Saved entries
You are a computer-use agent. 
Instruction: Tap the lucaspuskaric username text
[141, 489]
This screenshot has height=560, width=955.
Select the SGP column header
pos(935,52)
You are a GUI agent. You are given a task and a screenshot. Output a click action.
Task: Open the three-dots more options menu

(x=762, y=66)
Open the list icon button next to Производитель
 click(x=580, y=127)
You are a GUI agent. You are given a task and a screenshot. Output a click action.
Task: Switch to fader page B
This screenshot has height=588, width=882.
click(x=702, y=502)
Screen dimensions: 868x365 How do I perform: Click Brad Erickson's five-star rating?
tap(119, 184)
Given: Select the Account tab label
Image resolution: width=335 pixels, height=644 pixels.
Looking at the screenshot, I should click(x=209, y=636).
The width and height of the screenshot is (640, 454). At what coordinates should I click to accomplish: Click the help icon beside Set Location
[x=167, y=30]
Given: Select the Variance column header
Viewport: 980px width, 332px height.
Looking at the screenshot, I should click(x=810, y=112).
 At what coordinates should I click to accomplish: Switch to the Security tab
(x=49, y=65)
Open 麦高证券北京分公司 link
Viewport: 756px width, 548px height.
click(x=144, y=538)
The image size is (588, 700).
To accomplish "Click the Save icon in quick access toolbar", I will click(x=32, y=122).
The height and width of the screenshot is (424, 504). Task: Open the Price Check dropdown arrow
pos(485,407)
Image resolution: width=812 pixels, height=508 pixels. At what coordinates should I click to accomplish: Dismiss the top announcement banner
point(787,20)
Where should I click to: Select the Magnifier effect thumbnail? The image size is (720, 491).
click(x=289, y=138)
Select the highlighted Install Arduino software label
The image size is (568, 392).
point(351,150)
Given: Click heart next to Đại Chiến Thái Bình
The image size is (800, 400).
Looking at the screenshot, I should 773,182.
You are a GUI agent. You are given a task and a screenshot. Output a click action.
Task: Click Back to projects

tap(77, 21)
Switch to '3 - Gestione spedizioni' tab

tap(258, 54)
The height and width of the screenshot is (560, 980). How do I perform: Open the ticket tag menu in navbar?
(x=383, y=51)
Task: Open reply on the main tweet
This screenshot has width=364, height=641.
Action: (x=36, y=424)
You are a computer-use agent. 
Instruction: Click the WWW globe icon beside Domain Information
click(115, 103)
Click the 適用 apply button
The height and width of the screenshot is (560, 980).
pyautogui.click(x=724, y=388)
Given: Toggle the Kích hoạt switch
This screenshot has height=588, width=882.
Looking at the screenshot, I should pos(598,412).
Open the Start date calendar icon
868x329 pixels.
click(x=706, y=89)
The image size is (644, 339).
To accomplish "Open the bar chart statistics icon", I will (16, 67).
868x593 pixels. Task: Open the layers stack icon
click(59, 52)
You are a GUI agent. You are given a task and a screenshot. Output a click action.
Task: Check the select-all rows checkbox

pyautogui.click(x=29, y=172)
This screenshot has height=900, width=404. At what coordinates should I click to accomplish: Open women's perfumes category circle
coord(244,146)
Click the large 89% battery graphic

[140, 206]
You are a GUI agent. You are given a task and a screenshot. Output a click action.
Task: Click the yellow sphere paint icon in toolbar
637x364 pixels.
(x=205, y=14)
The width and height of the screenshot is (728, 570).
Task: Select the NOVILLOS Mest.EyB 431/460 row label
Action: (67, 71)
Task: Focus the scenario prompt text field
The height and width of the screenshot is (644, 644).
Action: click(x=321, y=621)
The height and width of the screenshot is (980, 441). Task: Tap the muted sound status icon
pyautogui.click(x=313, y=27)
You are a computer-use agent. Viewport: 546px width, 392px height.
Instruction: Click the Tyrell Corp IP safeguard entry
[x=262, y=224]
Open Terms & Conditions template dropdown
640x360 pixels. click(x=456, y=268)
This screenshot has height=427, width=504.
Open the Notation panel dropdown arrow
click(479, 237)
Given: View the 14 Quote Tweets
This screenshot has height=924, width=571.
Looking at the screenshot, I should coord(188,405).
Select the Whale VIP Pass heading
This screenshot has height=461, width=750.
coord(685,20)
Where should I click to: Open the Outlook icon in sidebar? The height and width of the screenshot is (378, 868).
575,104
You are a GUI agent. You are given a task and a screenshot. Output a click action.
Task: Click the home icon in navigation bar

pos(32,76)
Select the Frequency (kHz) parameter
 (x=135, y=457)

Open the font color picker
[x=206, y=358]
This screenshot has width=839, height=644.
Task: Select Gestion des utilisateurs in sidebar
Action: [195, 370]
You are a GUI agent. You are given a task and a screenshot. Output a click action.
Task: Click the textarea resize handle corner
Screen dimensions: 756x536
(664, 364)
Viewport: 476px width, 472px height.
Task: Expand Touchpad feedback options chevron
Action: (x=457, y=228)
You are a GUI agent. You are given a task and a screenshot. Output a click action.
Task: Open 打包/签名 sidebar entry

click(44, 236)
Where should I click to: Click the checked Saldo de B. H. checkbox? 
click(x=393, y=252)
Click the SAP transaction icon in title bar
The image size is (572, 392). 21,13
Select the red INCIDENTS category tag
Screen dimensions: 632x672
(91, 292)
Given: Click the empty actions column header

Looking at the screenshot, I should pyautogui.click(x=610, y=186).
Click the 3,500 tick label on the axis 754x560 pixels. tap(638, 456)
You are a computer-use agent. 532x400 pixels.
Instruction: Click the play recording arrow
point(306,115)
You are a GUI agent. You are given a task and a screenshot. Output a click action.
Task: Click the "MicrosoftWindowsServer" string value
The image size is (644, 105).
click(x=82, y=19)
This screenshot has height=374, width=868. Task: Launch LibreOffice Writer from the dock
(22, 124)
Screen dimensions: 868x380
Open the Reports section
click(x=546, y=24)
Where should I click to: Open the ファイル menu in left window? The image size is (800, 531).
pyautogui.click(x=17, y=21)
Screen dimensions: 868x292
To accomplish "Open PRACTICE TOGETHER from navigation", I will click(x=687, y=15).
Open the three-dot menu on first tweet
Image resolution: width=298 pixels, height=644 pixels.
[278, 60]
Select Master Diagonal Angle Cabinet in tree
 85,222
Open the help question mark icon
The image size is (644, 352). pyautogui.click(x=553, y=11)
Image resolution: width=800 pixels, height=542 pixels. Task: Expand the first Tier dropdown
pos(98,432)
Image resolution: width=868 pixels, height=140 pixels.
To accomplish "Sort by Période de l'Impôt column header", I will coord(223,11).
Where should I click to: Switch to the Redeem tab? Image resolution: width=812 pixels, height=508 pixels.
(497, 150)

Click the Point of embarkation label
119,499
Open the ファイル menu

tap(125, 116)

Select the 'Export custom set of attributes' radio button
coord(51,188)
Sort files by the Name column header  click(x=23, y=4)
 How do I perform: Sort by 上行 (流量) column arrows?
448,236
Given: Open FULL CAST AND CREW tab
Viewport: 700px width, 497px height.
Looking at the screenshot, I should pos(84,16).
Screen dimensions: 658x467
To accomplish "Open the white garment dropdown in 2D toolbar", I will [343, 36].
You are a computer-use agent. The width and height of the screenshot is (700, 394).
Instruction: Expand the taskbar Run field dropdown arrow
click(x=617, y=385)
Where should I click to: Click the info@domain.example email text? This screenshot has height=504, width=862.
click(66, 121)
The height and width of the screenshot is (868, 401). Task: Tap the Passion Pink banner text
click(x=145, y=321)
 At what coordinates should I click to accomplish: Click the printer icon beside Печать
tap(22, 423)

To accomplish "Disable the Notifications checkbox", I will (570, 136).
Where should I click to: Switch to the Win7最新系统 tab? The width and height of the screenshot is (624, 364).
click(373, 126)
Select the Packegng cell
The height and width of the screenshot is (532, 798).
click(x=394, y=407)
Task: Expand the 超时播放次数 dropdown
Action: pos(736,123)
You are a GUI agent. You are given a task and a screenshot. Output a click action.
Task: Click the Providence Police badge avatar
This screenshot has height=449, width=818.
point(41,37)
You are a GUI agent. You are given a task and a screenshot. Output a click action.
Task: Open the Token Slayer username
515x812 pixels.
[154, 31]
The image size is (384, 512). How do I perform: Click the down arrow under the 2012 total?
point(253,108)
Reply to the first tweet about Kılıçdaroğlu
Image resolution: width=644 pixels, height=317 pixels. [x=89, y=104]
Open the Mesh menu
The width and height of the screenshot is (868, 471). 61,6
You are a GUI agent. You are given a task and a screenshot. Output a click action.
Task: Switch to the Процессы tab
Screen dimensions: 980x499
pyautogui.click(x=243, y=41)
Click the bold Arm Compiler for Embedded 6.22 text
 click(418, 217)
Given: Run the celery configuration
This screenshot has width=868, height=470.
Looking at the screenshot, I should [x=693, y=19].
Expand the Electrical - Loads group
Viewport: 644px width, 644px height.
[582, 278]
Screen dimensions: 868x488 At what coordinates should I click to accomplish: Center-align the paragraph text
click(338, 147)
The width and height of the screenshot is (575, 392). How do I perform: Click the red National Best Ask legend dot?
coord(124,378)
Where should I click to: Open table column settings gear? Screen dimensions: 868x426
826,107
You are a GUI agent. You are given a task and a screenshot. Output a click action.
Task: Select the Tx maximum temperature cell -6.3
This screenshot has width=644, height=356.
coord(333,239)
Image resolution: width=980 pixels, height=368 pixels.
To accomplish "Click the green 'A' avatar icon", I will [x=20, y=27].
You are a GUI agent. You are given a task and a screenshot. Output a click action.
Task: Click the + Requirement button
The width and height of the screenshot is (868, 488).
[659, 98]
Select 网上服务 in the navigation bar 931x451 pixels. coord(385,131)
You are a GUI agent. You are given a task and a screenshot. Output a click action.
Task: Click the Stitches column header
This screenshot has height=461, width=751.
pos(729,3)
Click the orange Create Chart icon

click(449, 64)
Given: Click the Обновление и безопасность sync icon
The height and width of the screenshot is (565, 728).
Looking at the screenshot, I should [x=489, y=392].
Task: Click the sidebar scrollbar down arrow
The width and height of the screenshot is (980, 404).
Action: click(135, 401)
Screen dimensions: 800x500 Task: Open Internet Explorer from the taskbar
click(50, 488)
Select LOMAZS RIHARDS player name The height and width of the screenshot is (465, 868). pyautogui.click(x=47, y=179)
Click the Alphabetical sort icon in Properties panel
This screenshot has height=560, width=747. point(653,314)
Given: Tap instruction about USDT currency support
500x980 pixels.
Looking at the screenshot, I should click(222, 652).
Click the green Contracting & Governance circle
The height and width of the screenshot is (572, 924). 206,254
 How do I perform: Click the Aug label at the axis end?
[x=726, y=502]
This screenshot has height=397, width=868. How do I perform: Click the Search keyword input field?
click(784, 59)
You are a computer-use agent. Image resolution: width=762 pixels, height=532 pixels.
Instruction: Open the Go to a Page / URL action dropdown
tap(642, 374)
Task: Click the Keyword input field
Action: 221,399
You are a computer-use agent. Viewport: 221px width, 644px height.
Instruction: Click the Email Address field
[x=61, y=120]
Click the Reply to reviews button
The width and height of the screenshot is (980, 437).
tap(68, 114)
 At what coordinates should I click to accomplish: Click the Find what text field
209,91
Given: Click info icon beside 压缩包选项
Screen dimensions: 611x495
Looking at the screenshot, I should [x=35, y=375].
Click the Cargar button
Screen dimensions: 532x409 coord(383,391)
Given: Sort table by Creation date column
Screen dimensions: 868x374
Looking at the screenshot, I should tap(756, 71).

**Requirement:** Scan the records above, count the lines with "avatar" in them, and give only the number.

**Reply:** 2